> [The data]
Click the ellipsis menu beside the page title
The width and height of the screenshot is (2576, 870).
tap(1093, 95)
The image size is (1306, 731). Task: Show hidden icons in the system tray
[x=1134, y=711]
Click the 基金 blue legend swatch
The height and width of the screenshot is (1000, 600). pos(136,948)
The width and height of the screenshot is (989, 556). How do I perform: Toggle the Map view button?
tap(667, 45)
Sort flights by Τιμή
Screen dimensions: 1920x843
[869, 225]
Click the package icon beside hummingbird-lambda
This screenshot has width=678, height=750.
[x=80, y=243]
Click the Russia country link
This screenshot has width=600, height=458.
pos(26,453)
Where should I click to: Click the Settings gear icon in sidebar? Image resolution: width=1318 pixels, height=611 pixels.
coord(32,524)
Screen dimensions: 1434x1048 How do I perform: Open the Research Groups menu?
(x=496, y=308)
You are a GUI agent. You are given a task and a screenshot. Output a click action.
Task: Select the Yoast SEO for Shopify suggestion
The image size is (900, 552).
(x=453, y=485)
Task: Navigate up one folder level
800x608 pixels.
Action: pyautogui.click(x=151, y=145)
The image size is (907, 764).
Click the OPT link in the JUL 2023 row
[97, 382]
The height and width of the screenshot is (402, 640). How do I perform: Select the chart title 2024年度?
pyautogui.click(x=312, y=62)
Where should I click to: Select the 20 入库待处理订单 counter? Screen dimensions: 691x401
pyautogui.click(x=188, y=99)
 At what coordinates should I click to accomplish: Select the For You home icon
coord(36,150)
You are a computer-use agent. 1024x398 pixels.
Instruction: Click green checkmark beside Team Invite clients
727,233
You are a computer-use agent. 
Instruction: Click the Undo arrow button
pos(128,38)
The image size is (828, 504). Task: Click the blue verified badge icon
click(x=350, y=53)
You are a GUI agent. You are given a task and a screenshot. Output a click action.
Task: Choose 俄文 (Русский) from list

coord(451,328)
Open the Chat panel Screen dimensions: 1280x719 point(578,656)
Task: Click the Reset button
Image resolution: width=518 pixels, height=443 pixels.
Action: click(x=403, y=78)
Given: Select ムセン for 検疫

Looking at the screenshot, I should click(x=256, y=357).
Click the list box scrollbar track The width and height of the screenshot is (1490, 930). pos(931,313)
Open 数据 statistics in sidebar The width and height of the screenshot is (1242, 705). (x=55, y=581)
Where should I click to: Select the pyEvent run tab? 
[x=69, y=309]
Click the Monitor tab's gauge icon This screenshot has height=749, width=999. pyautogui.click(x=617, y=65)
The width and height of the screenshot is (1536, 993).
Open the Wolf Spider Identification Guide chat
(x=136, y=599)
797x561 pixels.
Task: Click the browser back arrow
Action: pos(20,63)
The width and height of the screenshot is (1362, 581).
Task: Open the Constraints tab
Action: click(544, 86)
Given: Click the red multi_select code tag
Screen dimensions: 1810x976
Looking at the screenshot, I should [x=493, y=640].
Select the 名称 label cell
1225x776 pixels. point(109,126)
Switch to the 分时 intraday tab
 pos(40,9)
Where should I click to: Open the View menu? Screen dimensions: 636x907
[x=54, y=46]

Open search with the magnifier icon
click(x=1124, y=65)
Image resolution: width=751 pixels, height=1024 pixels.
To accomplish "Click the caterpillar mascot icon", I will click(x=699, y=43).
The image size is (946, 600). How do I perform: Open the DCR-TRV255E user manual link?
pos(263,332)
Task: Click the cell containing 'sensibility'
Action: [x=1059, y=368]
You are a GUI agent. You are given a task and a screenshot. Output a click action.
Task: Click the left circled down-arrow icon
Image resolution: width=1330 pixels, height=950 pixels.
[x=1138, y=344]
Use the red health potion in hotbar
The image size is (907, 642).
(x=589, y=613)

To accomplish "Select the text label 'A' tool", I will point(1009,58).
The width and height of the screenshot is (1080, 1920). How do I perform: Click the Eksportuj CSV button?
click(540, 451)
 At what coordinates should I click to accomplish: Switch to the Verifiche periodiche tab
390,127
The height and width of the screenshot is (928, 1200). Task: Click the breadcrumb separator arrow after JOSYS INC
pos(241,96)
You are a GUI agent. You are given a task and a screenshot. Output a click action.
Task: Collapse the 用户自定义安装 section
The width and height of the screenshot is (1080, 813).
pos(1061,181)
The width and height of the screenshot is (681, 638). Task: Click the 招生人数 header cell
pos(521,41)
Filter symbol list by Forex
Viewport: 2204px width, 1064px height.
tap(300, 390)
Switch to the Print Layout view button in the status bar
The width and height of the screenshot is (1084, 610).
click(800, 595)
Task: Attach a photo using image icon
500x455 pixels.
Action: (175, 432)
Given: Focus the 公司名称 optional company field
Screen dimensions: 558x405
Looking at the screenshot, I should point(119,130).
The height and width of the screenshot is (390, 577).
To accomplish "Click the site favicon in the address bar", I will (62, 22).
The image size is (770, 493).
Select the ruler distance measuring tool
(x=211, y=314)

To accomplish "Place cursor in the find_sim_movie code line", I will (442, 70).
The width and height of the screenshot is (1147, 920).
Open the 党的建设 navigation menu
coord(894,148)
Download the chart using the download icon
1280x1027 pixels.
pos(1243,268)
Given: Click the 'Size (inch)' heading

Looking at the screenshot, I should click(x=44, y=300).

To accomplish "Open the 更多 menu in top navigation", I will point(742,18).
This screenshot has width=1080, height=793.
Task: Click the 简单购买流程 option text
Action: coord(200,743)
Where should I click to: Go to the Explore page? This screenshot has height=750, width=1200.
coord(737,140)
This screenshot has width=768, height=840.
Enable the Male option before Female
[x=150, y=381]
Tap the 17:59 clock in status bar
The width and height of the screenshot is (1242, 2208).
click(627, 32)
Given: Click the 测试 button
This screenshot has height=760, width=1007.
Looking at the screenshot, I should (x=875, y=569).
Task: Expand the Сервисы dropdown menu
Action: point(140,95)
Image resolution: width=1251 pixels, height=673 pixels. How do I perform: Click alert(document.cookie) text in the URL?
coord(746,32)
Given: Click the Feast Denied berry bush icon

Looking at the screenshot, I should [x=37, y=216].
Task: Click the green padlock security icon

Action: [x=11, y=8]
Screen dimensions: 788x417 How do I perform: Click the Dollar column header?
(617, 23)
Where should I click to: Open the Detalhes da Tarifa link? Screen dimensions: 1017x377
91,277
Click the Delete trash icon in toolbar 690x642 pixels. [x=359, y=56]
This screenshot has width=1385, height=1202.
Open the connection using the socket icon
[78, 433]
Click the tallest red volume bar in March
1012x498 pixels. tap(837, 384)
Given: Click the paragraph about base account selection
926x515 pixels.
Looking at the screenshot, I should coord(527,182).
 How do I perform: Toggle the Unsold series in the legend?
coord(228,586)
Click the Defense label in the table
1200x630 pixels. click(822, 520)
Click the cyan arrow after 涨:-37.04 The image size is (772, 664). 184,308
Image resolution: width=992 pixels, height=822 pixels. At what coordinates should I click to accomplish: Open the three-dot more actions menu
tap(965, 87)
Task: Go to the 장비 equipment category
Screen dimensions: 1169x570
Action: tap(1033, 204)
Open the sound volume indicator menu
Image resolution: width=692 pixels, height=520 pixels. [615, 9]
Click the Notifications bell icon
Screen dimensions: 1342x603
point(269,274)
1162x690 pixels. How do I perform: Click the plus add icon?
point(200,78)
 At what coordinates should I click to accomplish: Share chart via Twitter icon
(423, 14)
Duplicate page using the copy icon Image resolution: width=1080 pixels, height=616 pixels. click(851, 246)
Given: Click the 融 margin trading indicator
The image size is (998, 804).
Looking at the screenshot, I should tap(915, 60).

> [Activity] Restate the data above in full, word for word.

> [Solved problem]
Click the ellipsis menu beside the page title
The width and height of the screenshot is (2576, 870).
tap(1093, 95)
The image size is (1306, 731). Task: Show hidden icons in the system tray
[x=1134, y=711]
Click the 基金 blue legend swatch
The height and width of the screenshot is (1000, 600). pos(136,948)
The width and height of the screenshot is (989, 556). How do I perform: Toggle the Map view button?
tap(667, 45)
Sort flights by Τιμή
Screen dimensions: 1920x843
[869, 225]
Click the package icon beside hummingbird-lambda
This screenshot has width=678, height=750.
[x=80, y=243]
Click the Russia country link
This screenshot has width=600, height=458.
pos(26,453)
Where should I click to: Click the Settings gear icon in sidebar? Image resolution: width=1318 pixels, height=611 pixels.
coord(32,524)
Screen dimensions: 1434x1048 How do I perform: Open the Research Groups menu?
(x=496, y=308)
You are a GUI agent. You are given a task and a screenshot. Output a click action.
Task: Select the Yoast SEO for Shopify suggestion
The image size is (900, 552).
(x=453, y=485)
Task: Navigate up one folder level
800x608 pixels.
Action: pyautogui.click(x=151, y=145)
The image size is (907, 764).
Click the OPT link in the JUL 2023 row
[97, 382]
The height and width of the screenshot is (402, 640). How do I perform: Select the chart title 2024年度?
pyautogui.click(x=312, y=62)
Where should I click to: Select the 20 入库待处理订单 counter? Screen dimensions: 691x401
pyautogui.click(x=188, y=99)
 At what coordinates should I click to accomplish: Select the For You home icon
coord(36,150)
You are a computer-use agent. 1024x398 pixels.
Instruction: Click green checkmark beside Team Invite clients
727,233
You are a computer-use agent. 
Instruction: Click the Undo arrow button
pos(128,38)
The image size is (828, 504). Task: Click the blue verified badge icon
click(x=350, y=53)
You are a GUI agent. You are given a task and a screenshot. Output a click action.
Task: Choose 俄文 (Русский) from list

coord(451,328)
Open the Chat panel Screen dimensions: 1280x719 point(578,656)
Task: Click the Reset button
Image resolution: width=518 pixels, height=443 pixels.
Action: click(x=403, y=78)
Given: Select ムセン for 検疫

Looking at the screenshot, I should click(x=256, y=357).
Click the list box scrollbar track The width and height of the screenshot is (1490, 930). pos(931,313)
Open 数据 statistics in sidebar The width and height of the screenshot is (1242, 705). (x=55, y=581)
Where should I click to: Select the pyEvent run tab? 
[x=69, y=309]
Click the Monitor tab's gauge icon This screenshot has height=749, width=999. pyautogui.click(x=617, y=65)
The width and height of the screenshot is (1536, 993).
Open the Wolf Spider Identification Guide chat
(x=136, y=599)
797x561 pixels.
Task: Click the browser back arrow
Action: pos(20,63)
The width and height of the screenshot is (1362, 581).
Task: Open the Constraints tab
Action: click(544, 86)
Given: Click the red multi_select code tag
Screen dimensions: 1810x976
Looking at the screenshot, I should [x=493, y=640].
Select the 名称 label cell
1225x776 pixels. point(109,126)
Switch to the 分时 intraday tab
 pos(40,9)
Where should I click to: Open the View menu? Screen dimensions: 636x907
[x=54, y=46]

Open search with the magnifier icon
click(x=1124, y=65)
Image resolution: width=751 pixels, height=1024 pixels.
To accomplish "Click the caterpillar mascot icon", I will click(x=699, y=43).
The image size is (946, 600). How do I perform: Open the DCR-TRV255E user manual link?
pos(263,332)
Task: Click the cell containing 'sensibility'
Action: [x=1059, y=368]
You are a GUI agent. You are given a task and a screenshot. Output a click action.
Task: Click the left circled down-arrow icon
Image resolution: width=1330 pixels, height=950 pixels.
[x=1138, y=344]
Use the red health potion in hotbar
The image size is (907, 642).
(x=589, y=613)

To accomplish "Select the text label 'A' tool", I will point(1009,58).
The width and height of the screenshot is (1080, 1920). How do I perform: Click the Eksportuj CSV button?
click(540, 451)
 At what coordinates should I click to accomplish: Switch to the Verifiche periodiche tab
390,127
The height and width of the screenshot is (928, 1200). Task: Click the breadcrumb separator arrow after JOSYS INC
pos(241,96)
You are a GUI agent. You are given a task and a screenshot. Output a click action.
Task: Collapse the 用户自定义安装 section
The width and height of the screenshot is (1080, 813).
pos(1061,181)
The width and height of the screenshot is (681, 638). Task: Click the 招生人数 header cell
pos(521,41)
Filter symbol list by Forex
Viewport: 2204px width, 1064px height.
tap(300, 390)
Switch to the Print Layout view button in the status bar
The width and height of the screenshot is (1084, 610).
click(800, 595)
Task: Attach a photo using image icon
500x455 pixels.
Action: (175, 432)
Given: Focus the 公司名称 optional company field
Screen dimensions: 558x405
Looking at the screenshot, I should point(119,130).
The height and width of the screenshot is (390, 577).
To accomplish "Click the site favicon in the address bar", I will (62, 22).
The image size is (770, 493).
Select the ruler distance measuring tool
(x=211, y=314)

To accomplish "Place cursor in the find_sim_movie code line", I will (442, 70).
The width and height of the screenshot is (1147, 920).
Open the 党的建设 navigation menu
coord(894,148)
Download the chart using the download icon
1280x1027 pixels.
pos(1243,268)
Given: Click the 'Size (inch)' heading

Looking at the screenshot, I should click(x=44, y=300).

To accomplish "Open the 更多 menu in top navigation", I will point(742,18).
This screenshot has width=1080, height=793.
Task: Click the 简单购买流程 option text
Action: coord(200,743)
Where should I click to: Go to the Explore page? This screenshot has height=750, width=1200.
coord(737,140)
This screenshot has width=768, height=840.
Enable the Male option before Female
[x=150, y=381]
Tap the 17:59 clock in status bar
The width and height of the screenshot is (1242, 2208).
click(627, 32)
Given: Click the 测试 button
This screenshot has height=760, width=1007.
Looking at the screenshot, I should (x=875, y=569).
Task: Expand the Сервисы dropdown menu
Action: point(140,95)
Image resolution: width=1251 pixels, height=673 pixels. How do I perform: Click alert(document.cookie) text in the URL?
coord(746,32)
Given: Click the Feast Denied berry bush icon

Looking at the screenshot, I should [x=37, y=216].
Task: Click the green padlock security icon

Action: [x=11, y=8]
Screen dimensions: 788x417 How do I perform: Click the Dollar column header?
(617, 23)
Where should I click to: Open the Detalhes da Tarifa link? Screen dimensions: 1017x377
91,277
Click the Delete trash icon in toolbar 690x642 pixels. [x=359, y=56]
This screenshot has width=1385, height=1202.
Open the connection using the socket icon
[78, 433]
Click the tallest red volume bar in March
1012x498 pixels. tap(837, 384)
Given: Click the paragraph about base account selection
926x515 pixels.
Looking at the screenshot, I should coord(527,182).
 How do I perform: Toggle the Unsold series in the legend?
coord(228,586)
Click the Defense label in the table
1200x630 pixels. click(822, 520)
Click the cyan arrow after 涨:-37.04 The image size is (772, 664). 184,308
Image resolution: width=992 pixels, height=822 pixels. At what coordinates should I click to accomplish: Open the three-dot more actions menu
tap(965, 87)
Task: Go to the 장비 equipment category
Screen dimensions: 1169x570
Action: tap(1033, 204)
Open the sound volume indicator menu
Image resolution: width=692 pixels, height=520 pixels. [615, 9]
Click the Notifications bell icon
Screen dimensions: 1342x603
point(269,274)
1162x690 pixels. How do I perform: Click the plus add icon?
point(200,78)
 At what coordinates should I click to accomplish: Share chart via Twitter icon
(423, 14)
Duplicate page using the copy icon Image resolution: width=1080 pixels, height=616 pixels. click(851, 246)
Given: Click the 融 margin trading indicator
The image size is (998, 804).
Looking at the screenshot, I should tap(915, 60).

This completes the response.